● **TASK GOAL**: Your answer must be the records below, reproduced exactly.

Collected data:
╭──

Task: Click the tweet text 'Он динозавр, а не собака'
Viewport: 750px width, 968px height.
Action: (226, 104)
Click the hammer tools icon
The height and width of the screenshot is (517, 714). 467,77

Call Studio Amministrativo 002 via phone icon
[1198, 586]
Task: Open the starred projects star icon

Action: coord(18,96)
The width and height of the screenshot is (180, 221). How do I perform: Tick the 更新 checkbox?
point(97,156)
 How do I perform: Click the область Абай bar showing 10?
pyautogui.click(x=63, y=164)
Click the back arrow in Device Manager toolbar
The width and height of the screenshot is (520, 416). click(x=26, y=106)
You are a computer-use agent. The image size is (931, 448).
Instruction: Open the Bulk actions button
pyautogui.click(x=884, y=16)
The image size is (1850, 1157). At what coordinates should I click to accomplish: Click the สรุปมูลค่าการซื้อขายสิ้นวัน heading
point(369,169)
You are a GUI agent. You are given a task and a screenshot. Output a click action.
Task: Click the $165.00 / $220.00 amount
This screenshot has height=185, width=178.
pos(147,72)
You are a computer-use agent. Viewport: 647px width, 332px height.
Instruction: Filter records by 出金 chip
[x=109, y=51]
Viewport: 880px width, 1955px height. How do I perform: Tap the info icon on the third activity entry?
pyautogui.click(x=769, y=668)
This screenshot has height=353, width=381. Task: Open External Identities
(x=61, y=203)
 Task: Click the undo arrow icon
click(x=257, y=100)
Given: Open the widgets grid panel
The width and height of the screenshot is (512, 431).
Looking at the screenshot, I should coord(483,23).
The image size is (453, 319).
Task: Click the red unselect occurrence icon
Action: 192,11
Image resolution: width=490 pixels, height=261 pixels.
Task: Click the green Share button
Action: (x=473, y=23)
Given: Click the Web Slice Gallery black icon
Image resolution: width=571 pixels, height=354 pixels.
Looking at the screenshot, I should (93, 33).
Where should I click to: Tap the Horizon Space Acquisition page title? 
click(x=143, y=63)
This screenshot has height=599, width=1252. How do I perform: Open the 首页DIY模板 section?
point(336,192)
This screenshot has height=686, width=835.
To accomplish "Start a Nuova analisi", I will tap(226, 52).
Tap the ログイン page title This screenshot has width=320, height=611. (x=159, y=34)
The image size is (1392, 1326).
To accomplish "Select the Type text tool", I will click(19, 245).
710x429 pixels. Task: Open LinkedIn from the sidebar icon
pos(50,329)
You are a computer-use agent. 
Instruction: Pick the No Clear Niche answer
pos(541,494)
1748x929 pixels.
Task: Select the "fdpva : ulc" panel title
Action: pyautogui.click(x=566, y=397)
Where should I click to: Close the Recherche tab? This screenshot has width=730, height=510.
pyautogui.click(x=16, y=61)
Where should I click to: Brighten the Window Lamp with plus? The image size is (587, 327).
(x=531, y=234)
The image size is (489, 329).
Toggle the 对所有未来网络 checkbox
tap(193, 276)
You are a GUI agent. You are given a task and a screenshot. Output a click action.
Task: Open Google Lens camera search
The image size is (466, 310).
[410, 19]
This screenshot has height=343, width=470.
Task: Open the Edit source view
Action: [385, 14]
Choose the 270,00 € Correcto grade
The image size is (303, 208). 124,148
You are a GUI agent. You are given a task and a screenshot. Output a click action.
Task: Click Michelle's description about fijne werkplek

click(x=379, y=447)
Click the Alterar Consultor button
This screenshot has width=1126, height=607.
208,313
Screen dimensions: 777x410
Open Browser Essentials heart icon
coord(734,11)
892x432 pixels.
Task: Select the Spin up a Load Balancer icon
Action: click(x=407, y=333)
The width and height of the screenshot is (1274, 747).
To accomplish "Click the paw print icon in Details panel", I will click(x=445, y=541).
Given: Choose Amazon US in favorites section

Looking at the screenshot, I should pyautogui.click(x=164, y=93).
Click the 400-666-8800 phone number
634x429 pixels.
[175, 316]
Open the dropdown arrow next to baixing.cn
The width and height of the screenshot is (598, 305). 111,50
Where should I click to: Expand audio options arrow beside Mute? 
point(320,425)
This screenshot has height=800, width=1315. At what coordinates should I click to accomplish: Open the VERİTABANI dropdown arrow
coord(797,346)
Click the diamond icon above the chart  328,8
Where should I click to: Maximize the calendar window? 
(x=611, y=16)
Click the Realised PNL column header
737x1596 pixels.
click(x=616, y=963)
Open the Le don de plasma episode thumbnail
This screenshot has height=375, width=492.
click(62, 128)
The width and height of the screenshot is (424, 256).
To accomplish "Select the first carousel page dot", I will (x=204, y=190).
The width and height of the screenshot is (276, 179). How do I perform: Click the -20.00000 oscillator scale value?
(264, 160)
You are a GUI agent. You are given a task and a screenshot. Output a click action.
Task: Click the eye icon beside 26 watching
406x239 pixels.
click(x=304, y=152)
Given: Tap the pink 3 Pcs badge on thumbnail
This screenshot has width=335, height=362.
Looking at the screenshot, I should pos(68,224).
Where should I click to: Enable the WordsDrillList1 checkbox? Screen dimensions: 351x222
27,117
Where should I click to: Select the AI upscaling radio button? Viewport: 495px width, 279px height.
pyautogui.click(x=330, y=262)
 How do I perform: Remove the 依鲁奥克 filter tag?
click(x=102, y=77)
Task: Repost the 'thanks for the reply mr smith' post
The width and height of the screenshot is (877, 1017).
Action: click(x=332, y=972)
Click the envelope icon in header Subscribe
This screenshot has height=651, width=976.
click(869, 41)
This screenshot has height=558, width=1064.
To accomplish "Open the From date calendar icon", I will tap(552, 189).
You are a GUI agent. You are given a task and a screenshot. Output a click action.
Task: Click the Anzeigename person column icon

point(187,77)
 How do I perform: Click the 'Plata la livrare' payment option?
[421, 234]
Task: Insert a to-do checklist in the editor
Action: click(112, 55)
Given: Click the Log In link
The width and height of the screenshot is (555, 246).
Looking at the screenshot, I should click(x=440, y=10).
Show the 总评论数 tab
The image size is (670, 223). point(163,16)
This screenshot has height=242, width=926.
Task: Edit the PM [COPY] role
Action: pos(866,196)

╰──

● **EXPECTED OUTPUT**:
Task: Click the tweet text 'Он динозавр, а не собака'
Viewport: 750px width, 968px height.
Action: (226, 104)
Click the hammer tools icon
The height and width of the screenshot is (517, 714). 467,77

Call Studio Amministrativo 002 via phone icon
[1198, 586]
Task: Open the starred projects star icon

Action: coord(18,96)
The width and height of the screenshot is (180, 221). How do I perform: Tick the 更新 checkbox?
point(97,156)
 How do I perform: Click the область Абай bar showing 10?
pyautogui.click(x=63, y=164)
Click the back arrow in Device Manager toolbar
The width and height of the screenshot is (520, 416). click(x=26, y=106)
You are a computer-use agent. The image size is (931, 448).
Instruction: Open the Bulk actions button
pyautogui.click(x=884, y=16)
The image size is (1850, 1157). At what coordinates should I click to accomplish: Click the สรุปมูลค่าการซื้อขายสิ้นวัน heading
point(369,169)
You are a GUI agent. You are given a task and a screenshot. Output a click action.
Task: Click the $165.00 / $220.00 amount
This screenshot has height=185, width=178.
pos(147,72)
You are a computer-use agent. Viewport: 647px width, 332px height.
Instruction: Filter records by 出金 chip
[x=109, y=51]
Viewport: 880px width, 1955px height. How do I perform: Tap the info icon on the third activity entry?
pyautogui.click(x=769, y=668)
This screenshot has height=353, width=381. Task: Open External Identities
(x=61, y=203)
 Task: Click the undo arrow icon
click(x=257, y=100)
Given: Open the widgets grid panel
The width and height of the screenshot is (512, 431).
Looking at the screenshot, I should coord(483,23).
The image size is (453, 319).
Task: Click the red unselect occurrence icon
Action: 192,11
Image resolution: width=490 pixels, height=261 pixels.
Task: Click the green Share button
Action: (x=473, y=23)
Given: Click the Web Slice Gallery black icon
Image resolution: width=571 pixels, height=354 pixels.
Looking at the screenshot, I should (93, 33).
Where should I click to: Tap the Horizon Space Acquisition page title? 
click(x=143, y=63)
This screenshot has height=599, width=1252. How do I perform: Open the 首页DIY模板 section?
point(336,192)
This screenshot has height=686, width=835.
To accomplish "Start a Nuova analisi", I will tap(226, 52).
Tap the ログイン page title This screenshot has width=320, height=611. (x=159, y=34)
The image size is (1392, 1326).
To accomplish "Select the Type text tool", I will click(19, 245).
710x429 pixels. Task: Open LinkedIn from the sidebar icon
pos(50,329)
You are a computer-use agent. 
Instruction: Pick the No Clear Niche answer
pos(541,494)
1748x929 pixels.
Task: Select the "fdpva : ulc" panel title
Action: pyautogui.click(x=566, y=397)
Where should I click to: Close the Recherche tab? This screenshot has width=730, height=510.
pyautogui.click(x=16, y=61)
Where should I click to: Brighten the Window Lamp with plus? The image size is (587, 327).
(x=531, y=234)
The image size is (489, 329).
Toggle the 对所有未来网络 checkbox
tap(193, 276)
You are a GUI agent. You are given a task and a screenshot. Output a click action.
Task: Open Google Lens camera search
The image size is (466, 310).
[410, 19]
This screenshot has height=343, width=470.
Task: Open the Edit source view
Action: [385, 14]
Choose the 270,00 € Correcto grade
The image size is (303, 208). 124,148
You are a GUI agent. You are given a task and a screenshot. Output a click action.
Task: Click Michelle's description about fijne werkplek

click(x=379, y=447)
Click the Alterar Consultor button
This screenshot has width=1126, height=607.
208,313
Screen dimensions: 777x410
Open Browser Essentials heart icon
coord(734,11)
892x432 pixels.
Task: Select the Spin up a Load Balancer icon
Action: click(x=407, y=333)
The width and height of the screenshot is (1274, 747).
To accomplish "Click the paw print icon in Details panel", I will click(x=445, y=541).
Given: Choose Amazon US in favorites section

Looking at the screenshot, I should pyautogui.click(x=164, y=93).
Click the 400-666-8800 phone number
634x429 pixels.
[175, 316]
Open the dropdown arrow next to baixing.cn
The width and height of the screenshot is (598, 305). 111,50
Where should I click to: Expand audio options arrow beside Mute? 
point(320,425)
This screenshot has height=800, width=1315. At what coordinates should I click to accomplish: Open the VERİTABANI dropdown arrow
coord(797,346)
Click the diamond icon above the chart  328,8
Where should I click to: Maximize the calendar window? 
(x=611, y=16)
Click the Realised PNL column header
737x1596 pixels.
click(x=616, y=963)
Open the Le don de plasma episode thumbnail
This screenshot has height=375, width=492.
click(62, 128)
The width and height of the screenshot is (424, 256).
To accomplish "Select the first carousel page dot", I will (x=204, y=190).
The width and height of the screenshot is (276, 179). How do I perform: Click the -20.00000 oscillator scale value?
(264, 160)
You are a GUI agent. You are given a task and a screenshot. Output a click action.
Task: Click the eye icon beside 26 watching
406x239 pixels.
click(x=304, y=152)
Given: Tap the pink 3 Pcs badge on thumbnail
This screenshot has width=335, height=362.
Looking at the screenshot, I should pos(68,224).
Where should I click to: Enable the WordsDrillList1 checkbox? Screen dimensions: 351x222
27,117
Where should I click to: Select the AI upscaling radio button? Viewport: 495px width, 279px height.
pyautogui.click(x=330, y=262)
 How do I perform: Remove the 依鲁奥克 filter tag?
click(x=102, y=77)
Task: Repost the 'thanks for the reply mr smith' post
The width and height of the screenshot is (877, 1017).
Action: click(x=332, y=972)
Click the envelope icon in header Subscribe
This screenshot has height=651, width=976.
click(869, 41)
This screenshot has height=558, width=1064.
To accomplish "Open the From date calendar icon", I will tap(552, 189).
You are a GUI agent. You are given a task and a screenshot. Output a click action.
Task: Click the Anzeigename person column icon

point(187,77)
 How do I perform: Click the 'Plata la livrare' payment option?
[421, 234]
Task: Insert a to-do checklist in the editor
Action: click(112, 55)
Given: Click the Log In link
The width and height of the screenshot is (555, 246).
Looking at the screenshot, I should click(x=440, y=10).
Show the 总评论数 tab
The image size is (670, 223). point(163,16)
This screenshot has height=242, width=926.
Task: Edit the PM [COPY] role
Action: pos(866,196)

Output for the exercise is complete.